*Action item*.
Scan the records for "size". Show the matching lines.

*Supplied records*.

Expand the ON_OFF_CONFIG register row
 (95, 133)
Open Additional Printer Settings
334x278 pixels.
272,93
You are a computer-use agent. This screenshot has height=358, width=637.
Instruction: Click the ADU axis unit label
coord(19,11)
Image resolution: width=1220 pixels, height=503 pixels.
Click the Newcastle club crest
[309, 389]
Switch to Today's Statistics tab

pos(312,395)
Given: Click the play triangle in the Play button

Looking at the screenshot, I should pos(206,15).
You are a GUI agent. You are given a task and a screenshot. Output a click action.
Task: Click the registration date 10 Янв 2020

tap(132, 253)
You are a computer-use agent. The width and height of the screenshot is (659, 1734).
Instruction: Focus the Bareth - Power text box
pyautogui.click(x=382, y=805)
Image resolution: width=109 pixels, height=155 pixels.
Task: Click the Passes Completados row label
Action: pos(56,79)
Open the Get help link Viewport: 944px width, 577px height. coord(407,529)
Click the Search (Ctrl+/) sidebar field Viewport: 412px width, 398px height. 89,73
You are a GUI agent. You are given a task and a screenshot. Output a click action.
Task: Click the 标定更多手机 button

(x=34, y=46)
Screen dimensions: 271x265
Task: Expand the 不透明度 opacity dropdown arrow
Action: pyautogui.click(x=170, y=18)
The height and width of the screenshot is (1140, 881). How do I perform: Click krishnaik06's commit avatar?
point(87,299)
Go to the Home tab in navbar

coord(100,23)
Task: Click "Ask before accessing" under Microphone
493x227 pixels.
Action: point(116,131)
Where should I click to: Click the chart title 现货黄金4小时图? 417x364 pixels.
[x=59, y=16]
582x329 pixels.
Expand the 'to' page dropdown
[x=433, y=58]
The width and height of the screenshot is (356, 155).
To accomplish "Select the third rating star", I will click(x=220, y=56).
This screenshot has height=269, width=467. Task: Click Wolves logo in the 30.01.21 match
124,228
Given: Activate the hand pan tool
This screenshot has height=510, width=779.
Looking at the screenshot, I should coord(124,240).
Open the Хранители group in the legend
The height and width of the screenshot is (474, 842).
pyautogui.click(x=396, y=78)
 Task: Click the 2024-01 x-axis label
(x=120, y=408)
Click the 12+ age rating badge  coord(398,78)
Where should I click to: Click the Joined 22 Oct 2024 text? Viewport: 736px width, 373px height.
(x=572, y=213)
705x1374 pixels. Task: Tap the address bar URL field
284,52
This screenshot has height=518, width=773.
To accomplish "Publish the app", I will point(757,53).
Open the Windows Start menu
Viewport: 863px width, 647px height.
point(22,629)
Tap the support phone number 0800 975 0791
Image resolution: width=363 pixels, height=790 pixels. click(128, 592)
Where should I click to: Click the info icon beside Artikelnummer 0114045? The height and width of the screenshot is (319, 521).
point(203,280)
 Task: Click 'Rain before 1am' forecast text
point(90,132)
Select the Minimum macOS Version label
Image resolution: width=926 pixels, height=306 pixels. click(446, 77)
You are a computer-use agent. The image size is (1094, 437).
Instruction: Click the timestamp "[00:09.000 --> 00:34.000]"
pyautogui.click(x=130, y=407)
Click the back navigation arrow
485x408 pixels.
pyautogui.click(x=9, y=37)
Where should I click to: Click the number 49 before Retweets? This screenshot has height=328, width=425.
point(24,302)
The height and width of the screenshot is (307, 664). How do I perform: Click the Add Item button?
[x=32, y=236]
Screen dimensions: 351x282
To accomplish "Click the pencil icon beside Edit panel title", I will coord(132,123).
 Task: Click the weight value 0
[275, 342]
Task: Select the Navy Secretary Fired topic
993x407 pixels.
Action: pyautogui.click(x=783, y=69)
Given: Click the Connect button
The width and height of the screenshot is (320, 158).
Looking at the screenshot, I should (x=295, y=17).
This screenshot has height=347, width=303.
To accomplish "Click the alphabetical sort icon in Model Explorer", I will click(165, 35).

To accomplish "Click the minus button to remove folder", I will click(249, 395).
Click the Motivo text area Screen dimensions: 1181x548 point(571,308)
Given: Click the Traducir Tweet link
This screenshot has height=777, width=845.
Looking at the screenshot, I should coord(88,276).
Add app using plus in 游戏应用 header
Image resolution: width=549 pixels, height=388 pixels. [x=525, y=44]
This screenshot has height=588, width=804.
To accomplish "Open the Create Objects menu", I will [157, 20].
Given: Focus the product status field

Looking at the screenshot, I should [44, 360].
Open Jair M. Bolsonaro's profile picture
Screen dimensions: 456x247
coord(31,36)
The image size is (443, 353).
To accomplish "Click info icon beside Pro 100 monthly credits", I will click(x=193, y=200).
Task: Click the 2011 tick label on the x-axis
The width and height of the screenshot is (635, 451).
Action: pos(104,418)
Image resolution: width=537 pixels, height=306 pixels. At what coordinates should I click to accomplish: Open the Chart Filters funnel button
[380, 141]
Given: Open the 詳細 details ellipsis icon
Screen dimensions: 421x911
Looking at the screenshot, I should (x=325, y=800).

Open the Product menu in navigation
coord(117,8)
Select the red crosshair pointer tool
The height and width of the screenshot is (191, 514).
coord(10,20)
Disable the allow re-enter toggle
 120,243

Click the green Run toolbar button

*Result for this task*.
You are a computer-use agent. The image size is (1094, 437).
The image size is (443, 353).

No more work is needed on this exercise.